From Wikipedia, the free encyclopedia
Izrael Poznanski's Palace
Łódź [wut͡ɕ] (
listen), is the
third-largest city in Poland.
Located in the central part of the country, it had a population of
744,541 in June 2009. It is the capital of Łódź Voivodeship, and is approximately
135 kilometres (84 mi) south-west of Warsaw. The city's coat of arms is an example of canting: depicting a
boat, it alludes to the city's name which translates literally as
"boat".
History
Agricultural Łódź
Sigillum oppidi Lodzia 1577
Łódź first appears in the written record in a 1332 document
giving the village of Łodzia to the bishops of Włocławek. In
1423 King Władysław Jagiełło
granted city
rights to the village of Łódź. From then until the
18th century the town remained a small settlement on a trade route between Masovia and Silesia. In the 16th century the town had fewer
than 800 inhabitants, mostly working on the nearby grain farms.
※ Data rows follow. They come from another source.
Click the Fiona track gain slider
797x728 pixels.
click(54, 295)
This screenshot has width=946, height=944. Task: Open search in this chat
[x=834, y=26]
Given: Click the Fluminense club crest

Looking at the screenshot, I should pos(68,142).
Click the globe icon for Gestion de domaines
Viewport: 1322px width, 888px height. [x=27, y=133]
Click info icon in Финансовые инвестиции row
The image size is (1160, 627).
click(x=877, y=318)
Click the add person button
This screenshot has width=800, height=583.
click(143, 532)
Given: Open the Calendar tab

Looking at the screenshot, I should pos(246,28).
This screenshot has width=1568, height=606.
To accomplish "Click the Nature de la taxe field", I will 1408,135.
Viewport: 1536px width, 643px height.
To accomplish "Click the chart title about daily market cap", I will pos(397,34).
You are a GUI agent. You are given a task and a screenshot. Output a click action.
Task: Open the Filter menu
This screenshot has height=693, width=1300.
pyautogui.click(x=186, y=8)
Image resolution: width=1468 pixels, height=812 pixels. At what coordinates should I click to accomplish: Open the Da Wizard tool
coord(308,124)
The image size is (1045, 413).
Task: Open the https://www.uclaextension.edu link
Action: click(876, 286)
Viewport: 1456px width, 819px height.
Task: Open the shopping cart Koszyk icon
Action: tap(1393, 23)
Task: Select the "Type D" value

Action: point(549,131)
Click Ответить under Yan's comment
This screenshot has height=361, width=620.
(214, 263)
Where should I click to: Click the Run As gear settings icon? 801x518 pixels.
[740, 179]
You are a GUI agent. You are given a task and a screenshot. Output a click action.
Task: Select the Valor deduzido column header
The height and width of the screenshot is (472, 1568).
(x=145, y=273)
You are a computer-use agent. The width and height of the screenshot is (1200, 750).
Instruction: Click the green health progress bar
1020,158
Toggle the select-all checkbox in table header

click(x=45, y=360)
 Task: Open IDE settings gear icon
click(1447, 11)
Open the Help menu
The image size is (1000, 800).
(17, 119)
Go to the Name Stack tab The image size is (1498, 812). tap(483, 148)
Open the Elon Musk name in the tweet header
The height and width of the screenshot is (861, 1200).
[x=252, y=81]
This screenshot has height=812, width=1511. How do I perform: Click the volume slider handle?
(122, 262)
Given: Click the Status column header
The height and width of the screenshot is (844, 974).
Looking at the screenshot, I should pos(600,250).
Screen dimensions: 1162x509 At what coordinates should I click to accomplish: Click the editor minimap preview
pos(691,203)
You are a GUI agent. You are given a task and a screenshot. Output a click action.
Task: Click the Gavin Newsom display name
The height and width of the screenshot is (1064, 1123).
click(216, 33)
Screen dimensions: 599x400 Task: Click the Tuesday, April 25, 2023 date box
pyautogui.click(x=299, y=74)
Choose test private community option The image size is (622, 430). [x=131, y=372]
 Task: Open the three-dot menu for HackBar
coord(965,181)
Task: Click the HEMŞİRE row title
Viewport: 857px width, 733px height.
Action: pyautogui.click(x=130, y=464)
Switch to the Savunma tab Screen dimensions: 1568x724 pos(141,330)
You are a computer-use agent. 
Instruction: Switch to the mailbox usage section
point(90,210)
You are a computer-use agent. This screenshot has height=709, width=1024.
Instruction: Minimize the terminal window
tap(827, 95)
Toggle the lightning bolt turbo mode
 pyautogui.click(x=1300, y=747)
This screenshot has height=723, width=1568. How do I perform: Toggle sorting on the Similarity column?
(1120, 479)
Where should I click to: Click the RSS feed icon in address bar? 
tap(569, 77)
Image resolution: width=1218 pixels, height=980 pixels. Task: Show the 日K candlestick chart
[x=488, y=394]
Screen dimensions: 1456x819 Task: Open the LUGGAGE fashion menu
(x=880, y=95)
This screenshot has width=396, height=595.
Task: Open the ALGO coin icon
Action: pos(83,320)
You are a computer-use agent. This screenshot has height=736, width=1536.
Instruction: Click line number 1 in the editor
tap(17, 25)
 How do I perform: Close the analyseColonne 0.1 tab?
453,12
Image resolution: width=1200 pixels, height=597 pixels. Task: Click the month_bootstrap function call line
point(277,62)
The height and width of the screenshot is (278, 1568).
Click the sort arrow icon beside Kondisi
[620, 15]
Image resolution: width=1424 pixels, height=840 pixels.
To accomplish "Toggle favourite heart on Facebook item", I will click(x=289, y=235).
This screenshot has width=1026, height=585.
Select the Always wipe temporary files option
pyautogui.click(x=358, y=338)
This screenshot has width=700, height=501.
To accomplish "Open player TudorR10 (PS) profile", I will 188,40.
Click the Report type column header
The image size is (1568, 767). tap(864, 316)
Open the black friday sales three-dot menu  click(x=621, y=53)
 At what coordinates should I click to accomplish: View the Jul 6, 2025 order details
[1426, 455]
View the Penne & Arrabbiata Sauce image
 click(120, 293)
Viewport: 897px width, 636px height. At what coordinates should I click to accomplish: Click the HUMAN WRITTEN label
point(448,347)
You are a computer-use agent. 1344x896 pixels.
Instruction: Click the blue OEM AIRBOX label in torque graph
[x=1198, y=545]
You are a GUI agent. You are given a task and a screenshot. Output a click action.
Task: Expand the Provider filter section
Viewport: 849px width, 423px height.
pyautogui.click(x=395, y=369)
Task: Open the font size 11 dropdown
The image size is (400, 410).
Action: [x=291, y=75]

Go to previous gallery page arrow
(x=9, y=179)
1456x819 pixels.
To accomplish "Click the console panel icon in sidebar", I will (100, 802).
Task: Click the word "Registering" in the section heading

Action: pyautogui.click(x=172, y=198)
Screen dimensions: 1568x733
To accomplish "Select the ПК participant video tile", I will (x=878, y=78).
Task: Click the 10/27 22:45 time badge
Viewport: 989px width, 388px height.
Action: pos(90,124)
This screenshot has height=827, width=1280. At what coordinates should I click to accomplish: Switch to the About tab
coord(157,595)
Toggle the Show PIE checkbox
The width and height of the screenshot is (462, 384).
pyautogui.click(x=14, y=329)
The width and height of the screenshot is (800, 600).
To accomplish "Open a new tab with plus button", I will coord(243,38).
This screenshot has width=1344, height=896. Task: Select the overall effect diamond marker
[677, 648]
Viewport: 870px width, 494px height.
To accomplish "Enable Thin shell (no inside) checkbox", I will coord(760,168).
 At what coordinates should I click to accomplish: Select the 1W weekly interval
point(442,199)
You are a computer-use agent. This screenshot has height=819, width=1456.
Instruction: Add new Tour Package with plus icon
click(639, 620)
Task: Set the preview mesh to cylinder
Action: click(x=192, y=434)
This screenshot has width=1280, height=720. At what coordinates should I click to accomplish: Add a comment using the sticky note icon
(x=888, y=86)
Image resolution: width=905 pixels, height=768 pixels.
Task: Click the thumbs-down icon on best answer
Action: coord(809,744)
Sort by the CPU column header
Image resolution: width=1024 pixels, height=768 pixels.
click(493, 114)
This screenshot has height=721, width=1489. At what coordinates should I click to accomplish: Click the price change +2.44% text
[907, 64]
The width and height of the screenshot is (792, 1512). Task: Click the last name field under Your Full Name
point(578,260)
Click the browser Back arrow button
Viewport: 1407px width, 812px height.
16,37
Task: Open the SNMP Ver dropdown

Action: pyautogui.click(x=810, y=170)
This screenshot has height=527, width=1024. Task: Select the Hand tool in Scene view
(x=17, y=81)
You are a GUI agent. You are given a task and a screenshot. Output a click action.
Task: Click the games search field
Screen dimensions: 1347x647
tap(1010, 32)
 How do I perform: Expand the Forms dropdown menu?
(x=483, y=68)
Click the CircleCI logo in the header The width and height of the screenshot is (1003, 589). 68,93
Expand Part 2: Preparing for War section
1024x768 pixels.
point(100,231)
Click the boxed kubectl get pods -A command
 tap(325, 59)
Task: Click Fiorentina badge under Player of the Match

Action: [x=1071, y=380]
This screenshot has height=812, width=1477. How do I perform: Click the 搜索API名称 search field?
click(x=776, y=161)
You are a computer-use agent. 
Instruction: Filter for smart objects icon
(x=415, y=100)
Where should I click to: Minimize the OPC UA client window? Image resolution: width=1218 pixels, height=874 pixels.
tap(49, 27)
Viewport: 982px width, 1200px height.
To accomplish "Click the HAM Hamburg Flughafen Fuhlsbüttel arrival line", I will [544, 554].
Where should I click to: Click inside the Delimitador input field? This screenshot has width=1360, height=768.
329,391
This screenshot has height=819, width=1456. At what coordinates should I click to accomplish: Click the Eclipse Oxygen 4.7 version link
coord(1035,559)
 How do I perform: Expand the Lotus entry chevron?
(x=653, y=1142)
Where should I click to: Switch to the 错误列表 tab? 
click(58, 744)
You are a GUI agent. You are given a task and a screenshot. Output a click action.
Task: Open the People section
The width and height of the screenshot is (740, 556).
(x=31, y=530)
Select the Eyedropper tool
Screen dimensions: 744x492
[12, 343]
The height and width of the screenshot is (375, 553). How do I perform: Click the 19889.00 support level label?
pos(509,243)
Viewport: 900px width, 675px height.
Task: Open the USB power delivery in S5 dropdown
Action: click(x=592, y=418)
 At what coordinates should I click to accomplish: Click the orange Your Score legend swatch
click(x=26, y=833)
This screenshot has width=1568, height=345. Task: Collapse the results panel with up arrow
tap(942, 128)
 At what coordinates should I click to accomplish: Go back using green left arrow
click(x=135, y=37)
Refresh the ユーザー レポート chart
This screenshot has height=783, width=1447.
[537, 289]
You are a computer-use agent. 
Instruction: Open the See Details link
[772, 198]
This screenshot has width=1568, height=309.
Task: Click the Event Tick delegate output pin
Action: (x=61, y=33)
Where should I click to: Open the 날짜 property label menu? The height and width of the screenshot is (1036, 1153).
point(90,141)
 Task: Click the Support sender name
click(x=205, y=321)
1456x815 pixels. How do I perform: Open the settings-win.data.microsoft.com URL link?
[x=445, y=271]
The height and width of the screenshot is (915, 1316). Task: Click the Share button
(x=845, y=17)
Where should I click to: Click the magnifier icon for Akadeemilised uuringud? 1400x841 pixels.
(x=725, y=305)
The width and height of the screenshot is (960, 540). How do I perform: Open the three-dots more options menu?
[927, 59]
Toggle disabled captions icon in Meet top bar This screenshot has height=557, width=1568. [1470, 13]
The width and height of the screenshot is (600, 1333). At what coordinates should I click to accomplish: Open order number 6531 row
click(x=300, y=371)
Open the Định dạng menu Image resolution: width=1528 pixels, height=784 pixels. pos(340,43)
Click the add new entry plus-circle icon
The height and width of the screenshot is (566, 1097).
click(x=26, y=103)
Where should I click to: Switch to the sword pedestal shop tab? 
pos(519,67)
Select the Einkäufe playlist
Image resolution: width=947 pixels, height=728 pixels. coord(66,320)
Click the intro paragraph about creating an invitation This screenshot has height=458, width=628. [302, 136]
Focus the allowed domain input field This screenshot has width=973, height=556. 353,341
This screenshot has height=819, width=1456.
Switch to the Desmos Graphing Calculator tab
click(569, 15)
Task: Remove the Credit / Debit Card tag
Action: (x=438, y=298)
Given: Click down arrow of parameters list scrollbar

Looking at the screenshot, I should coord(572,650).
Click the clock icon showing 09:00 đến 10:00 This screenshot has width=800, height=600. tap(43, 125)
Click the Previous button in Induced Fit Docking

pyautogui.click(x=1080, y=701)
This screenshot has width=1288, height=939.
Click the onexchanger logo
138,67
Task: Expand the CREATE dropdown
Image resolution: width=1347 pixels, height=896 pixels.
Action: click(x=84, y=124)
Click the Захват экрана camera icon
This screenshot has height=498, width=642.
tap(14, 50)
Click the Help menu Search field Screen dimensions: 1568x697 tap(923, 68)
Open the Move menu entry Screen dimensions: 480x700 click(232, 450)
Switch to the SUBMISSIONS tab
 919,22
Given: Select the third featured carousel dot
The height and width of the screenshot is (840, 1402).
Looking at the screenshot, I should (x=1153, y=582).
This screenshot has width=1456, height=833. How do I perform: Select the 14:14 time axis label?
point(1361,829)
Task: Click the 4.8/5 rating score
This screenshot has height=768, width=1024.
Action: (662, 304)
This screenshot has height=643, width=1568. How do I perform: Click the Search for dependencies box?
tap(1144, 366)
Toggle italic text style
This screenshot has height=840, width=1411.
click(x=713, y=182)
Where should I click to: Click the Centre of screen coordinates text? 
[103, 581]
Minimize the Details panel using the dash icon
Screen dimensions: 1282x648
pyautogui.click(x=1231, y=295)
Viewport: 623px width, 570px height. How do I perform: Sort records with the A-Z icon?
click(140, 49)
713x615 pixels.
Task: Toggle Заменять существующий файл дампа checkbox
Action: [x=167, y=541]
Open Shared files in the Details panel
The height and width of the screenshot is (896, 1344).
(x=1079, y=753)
With the second partition of Poland in 1793, Łódź
became part of the Kingdom of Prussia's province of South Prussia, and
was known in German as Lodsch. In 1798 the Prussians
nationalized the town, and it lost its status as a town of the
bishops of Kuyavia. In 1806
Łódź joined the Napoleonic Duchy of Warsaw and in 1810 it had 190
inhabitants. In 1815 Congress of Vienna treaty it became
part of Congress
Poland, a client
state of the Russian Empire.
Industrial
growth
In the 1815 treaty, it was planned to renew the dilapidated town
and with the 1816 decree by the Czar a number of German immigrants
received territory deeds for them to clear the land and to build
factories and housing. In 1820 Stanisław Staszic aided in changing
the small town into a modern industrial centre. The immigrants came
to the Promised Land (Polish Ziemia obiecana, the
city's nickname) from all over Europe. Mostly they arrived from Southern Germany, Silesia and Bohemia, but also from countries as far as
Portugal, England, France and Ireland. The first cotton mill opened in
1825, and 14 years later the first steam-powered factory in both Poland and
Russia commenced operations. In 1839 the population was 80% Germans
and German schools and churches were established.
A constant influx of workers, businessmen and craftsmen from all
over Europe transformed Łódź into the main textile production
centre of the Russian Empire. Three groups dominated the city's
population and contributed the most to the city's development:
Poles, Germans and Jews, which started to arrive since 1848. Many
of the Lodz craftspeople were weavers from Silesia.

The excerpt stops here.